■ **EXCERPT**
Pier Lorenzo Paracchini
| October 31, 2017

This blog is based on some exploratory data analysis performed on the corpora provided for the “Spooky Author Identification” challenge at Kaggle.

The Spooky challenge

A Halloween-based challenge [1] with the following goal using data analysis: predict who was writing a sentence of a possible spooky story between Edgar Allan Poe, HP Lovecraft, and Mary Wollstonecraft Shelley.

“Deep into that darkness peering, long I stood there, wondering, fearing, doubting, dreaming dreams no mortal ever dared to dream before.” Edgar Allan Poe

“That is not dead which can eternal lie, And with strange eons, even death may die.” HP Lovecraft

“Life and death appeared to me ideal bounds, which I should first break through, and pour a torrent of light into our dark world.” Mary Wollstonecraft Shelley

The toolset for data analysis

The only tools available to us during this exploration will be our intuitioncuriosity, and the selected packages for data analysis. Specifically:

  • tidytext package, text mining for word processing, and sentiment analysis using tidy tools
  • tidyverse package, an opinionated collection of R packages designed for data science
  • wordcloud package, pretty word clouds
  • gridExtra package, supporting functions to work with grid graphics
  • caret package, supporting function for performing stratified random sampling
  • corrplotpackage, a graphical display of a correlation matrix, confidence interval
# Required libraries

# if packages are not installed

# install.packages("packageName")
library(tidytext)

library(tidyverse)

library(gridExtra)

library(wordcloud)

library(dplyr)

library(complot)

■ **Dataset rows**
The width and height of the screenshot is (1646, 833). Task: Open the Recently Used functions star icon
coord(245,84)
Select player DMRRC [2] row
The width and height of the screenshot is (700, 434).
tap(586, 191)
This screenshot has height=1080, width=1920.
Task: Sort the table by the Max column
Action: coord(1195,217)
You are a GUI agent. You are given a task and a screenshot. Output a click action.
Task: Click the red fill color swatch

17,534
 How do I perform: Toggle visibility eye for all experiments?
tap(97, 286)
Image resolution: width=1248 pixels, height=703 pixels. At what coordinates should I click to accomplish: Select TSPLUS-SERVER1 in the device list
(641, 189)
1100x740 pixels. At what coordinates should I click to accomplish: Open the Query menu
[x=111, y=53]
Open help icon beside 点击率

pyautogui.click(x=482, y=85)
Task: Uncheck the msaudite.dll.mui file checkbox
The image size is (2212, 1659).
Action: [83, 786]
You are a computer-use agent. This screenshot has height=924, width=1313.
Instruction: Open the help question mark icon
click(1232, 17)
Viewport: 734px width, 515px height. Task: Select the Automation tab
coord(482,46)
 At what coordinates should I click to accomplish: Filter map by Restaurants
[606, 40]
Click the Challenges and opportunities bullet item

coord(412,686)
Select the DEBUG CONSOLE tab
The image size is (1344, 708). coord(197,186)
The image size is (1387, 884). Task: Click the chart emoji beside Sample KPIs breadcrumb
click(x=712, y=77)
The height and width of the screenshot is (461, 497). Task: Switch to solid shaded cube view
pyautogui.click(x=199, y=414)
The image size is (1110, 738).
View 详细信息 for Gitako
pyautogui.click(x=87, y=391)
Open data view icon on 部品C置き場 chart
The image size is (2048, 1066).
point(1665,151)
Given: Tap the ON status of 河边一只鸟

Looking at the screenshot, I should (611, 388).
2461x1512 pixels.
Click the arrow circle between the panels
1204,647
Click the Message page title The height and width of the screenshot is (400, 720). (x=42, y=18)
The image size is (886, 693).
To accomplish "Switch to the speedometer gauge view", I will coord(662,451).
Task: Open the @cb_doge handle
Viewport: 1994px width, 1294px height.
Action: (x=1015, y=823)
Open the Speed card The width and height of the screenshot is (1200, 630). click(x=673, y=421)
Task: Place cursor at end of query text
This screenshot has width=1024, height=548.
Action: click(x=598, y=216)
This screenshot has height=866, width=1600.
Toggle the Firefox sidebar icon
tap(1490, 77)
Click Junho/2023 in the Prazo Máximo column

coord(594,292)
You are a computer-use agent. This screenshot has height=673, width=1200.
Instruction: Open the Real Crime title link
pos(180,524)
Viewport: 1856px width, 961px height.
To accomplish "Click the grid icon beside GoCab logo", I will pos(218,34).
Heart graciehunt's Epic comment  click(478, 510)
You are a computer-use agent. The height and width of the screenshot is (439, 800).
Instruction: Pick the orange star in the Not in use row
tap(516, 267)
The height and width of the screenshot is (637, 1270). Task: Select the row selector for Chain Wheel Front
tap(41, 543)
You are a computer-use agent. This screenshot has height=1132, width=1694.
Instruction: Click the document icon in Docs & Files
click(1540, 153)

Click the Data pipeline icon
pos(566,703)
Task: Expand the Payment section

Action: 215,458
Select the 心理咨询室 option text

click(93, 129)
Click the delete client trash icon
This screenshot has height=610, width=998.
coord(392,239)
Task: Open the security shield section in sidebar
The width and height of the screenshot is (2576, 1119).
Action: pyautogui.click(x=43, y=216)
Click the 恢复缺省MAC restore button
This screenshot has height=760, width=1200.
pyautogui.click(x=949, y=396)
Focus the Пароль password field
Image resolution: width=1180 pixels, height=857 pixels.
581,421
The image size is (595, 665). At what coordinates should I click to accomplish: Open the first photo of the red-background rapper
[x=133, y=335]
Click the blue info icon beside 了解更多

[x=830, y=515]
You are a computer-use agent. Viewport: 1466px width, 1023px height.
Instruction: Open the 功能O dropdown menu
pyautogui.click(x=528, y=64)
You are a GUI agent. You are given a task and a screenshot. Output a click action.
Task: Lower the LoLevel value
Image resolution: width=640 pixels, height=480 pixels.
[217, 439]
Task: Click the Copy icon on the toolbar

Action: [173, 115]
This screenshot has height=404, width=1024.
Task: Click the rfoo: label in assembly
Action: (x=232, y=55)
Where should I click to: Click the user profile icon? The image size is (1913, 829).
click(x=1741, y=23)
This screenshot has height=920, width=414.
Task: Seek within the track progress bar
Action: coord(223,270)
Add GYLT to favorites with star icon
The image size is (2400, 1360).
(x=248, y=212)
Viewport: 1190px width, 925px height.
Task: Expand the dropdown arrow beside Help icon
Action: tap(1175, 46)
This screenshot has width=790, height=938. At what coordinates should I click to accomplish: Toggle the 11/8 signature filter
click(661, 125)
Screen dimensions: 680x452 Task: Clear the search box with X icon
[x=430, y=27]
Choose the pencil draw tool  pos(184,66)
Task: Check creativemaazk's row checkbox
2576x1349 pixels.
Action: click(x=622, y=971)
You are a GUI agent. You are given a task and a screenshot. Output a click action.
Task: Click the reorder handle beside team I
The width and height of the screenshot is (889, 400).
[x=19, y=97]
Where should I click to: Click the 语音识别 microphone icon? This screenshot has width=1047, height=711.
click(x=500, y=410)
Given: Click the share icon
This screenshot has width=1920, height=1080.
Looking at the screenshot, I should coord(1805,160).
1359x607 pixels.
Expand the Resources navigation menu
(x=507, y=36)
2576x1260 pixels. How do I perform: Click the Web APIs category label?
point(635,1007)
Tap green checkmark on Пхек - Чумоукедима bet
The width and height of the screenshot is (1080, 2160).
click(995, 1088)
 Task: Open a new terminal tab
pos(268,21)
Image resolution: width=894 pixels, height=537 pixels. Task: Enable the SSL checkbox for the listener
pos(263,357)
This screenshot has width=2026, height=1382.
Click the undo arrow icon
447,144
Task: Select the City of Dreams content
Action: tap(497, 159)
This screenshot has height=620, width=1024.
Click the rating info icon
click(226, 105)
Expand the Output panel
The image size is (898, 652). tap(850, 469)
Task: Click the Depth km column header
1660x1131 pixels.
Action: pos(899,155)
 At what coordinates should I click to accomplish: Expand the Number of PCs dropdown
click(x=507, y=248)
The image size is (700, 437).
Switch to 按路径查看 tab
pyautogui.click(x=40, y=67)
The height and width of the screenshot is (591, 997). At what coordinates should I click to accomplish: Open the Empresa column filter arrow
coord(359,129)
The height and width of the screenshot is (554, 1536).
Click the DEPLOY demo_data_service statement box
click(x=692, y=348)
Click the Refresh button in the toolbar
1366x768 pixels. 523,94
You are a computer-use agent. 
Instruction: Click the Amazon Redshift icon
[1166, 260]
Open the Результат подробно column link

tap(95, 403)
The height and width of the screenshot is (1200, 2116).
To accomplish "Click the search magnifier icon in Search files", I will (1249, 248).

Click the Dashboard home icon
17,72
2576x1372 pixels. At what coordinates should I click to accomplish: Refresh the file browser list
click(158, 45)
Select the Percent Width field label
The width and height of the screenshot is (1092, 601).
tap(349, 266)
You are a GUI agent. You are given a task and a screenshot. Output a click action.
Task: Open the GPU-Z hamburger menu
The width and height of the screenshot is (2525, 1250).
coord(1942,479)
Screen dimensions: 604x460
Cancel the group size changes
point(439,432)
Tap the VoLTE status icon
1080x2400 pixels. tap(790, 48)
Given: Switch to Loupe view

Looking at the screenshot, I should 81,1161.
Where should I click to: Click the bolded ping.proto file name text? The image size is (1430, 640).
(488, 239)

■ **EXERCISES TO COMPLETE**
**A.** Name the authors that the Spooky Author Identification excerpt says a sentence must be attributed to.
**B.** Quote the Spooky Author Identification excerpt from "This blog is" to "Mary Wollstonecraft Shelley.".

■ **WRITTEN RESPONSES**
**A.** Edgar Allan Poe, HP Lovecraft, and Mary Wollstonecraft Shelley

**B.**
This blog is based on some exploratory data analysis performed on the corpora provided for the “Spooky Author Identification” challenge at Kaggle.

The Spooky challenge

A Halloween-based challenge [1] with the following goal using data analysis: predict who was writing a sentence of a possible spooky story between Edgar Allan Poe, HP Lovecraft, and Mary Wollstonecraft Shelley.